- Reference range: 2.5–4.4 mmol/L (45-80mg/dL)
- LOINC: 2342-4 (MCnc), 14744-7 (SCnc)

= CSF glucose =

CSF glucose or glycorrhachia is a measurement used to determine the concentration of glucose in cerebrospinal fluid (CSF).

==Normal values in humans==

The glucose level in CSF is proportional to the blood glucose level and corresponds to 60-70% of the concentration in blood. Therefore, normal CSF glucose levels lie between 2.5 and 4.4 mmol/L (45–80 mg/dL).
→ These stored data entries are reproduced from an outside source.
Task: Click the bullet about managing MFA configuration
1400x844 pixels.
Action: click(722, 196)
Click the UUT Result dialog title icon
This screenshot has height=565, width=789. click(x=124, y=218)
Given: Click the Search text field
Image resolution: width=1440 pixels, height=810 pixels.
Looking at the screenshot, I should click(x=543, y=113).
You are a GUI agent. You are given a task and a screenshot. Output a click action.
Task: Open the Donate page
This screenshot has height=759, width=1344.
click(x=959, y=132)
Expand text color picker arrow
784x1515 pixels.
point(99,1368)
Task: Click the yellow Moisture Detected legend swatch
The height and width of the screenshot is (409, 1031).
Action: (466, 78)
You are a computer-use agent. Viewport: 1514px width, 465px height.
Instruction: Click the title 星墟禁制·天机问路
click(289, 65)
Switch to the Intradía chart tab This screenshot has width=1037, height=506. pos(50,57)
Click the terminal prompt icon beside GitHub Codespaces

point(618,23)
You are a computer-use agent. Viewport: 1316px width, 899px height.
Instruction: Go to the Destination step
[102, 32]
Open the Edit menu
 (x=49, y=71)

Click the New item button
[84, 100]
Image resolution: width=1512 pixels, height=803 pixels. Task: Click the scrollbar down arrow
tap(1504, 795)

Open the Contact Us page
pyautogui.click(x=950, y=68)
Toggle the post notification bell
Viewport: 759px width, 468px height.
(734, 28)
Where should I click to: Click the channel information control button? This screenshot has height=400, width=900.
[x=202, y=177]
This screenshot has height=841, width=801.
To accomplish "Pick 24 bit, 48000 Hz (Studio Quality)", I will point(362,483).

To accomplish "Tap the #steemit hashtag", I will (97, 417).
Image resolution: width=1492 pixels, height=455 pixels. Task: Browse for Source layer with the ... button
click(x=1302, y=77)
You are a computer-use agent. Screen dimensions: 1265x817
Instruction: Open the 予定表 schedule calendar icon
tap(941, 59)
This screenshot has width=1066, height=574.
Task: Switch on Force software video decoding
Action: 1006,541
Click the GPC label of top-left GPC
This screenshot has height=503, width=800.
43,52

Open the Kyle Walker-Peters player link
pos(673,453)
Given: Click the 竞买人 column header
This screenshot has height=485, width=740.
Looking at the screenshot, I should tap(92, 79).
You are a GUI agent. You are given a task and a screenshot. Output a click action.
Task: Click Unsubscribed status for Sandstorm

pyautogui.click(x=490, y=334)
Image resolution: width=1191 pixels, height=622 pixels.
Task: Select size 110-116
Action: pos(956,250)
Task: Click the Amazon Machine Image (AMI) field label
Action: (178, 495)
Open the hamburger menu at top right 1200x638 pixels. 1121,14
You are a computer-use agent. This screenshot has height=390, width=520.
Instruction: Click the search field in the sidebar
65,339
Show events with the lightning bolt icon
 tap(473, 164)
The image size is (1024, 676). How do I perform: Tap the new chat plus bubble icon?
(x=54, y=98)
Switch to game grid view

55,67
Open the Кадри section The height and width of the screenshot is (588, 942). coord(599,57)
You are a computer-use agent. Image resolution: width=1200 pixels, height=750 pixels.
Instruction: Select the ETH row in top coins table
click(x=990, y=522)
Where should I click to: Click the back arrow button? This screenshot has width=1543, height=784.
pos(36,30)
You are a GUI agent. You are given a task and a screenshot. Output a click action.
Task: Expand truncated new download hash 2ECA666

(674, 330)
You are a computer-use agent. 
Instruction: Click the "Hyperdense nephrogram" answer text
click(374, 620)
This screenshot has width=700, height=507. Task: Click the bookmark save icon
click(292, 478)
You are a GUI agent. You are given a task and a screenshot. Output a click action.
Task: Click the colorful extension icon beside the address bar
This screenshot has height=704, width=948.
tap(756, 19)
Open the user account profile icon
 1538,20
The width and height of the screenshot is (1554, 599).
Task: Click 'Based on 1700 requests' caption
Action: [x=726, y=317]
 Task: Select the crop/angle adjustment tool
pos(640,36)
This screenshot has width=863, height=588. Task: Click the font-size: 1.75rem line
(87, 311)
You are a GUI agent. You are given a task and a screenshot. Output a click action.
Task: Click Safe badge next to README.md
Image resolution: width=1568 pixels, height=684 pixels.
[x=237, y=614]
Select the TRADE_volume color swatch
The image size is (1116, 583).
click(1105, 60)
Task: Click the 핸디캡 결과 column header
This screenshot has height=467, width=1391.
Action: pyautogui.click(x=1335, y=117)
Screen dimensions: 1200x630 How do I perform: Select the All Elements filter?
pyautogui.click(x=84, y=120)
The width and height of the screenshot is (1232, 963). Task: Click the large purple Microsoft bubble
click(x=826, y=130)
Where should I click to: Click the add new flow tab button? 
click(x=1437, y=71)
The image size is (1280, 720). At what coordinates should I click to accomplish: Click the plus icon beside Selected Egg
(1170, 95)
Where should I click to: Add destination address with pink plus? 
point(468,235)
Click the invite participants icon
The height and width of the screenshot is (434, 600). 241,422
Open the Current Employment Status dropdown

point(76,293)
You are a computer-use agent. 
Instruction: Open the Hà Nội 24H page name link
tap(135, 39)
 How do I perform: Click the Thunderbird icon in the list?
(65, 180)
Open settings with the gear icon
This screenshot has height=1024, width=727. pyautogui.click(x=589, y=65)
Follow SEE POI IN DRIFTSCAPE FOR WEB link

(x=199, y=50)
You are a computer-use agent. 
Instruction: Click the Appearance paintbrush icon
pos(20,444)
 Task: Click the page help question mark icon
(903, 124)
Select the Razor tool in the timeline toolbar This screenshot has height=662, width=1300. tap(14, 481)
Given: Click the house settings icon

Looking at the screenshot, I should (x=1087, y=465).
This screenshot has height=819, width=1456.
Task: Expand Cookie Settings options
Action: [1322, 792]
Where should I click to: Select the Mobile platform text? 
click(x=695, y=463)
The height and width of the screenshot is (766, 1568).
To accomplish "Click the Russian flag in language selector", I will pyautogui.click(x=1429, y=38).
==Abnormalities in CSF glucose concentration==

===Low CSF glucose levels===
Hypoglycorrhachia (low CSF glucose levels) can be caused by CNS infections, inflammatory conditions, subarachnoid hemorrhage, hypoglycemia (low blood sugar), impaired glucose transport (e.g. GLUT1 deficiency syndrome), increased CNS glycolytic activity and metastatic carcinoma.

CSF glucose levels can be useful in distinguishing among causes of meningitis as more than 50% of patients with bacterial meningitis have decreased CSF glucose levels while patients with viral meningitis usually have normal CSF glucose levels. Decrease in glucose levels during a CNS infection is caused due to glycolysis by both white cells and the pathogen, and impaired CSF glucose transport through the blood-brain barrier.

===High CSF glucose levels===
There is no pathologic process that directly leads to hyperglycorrhachia (high CSF glucose levels) and therefore, high CSF glucose levels have no specific diagnostic importance.

However, elevated blood sugar levels (hyperglycemia) result in elevated CSF glucose levels as the CSF glucose level is proportional to the blood glucose level with glucose being actively transported as well as simply diffusing down the concentration gradient from blood to CSF. In addition, damage to small blood vessels during lumbar puncture (traumatic tap) can lead to an increased CSF glucose since the blood that enters the collected CSF sample contains higher levels of glucose.

CSF glucose levels do not generally exceed 16.7 mmol/L (300 mg/dL).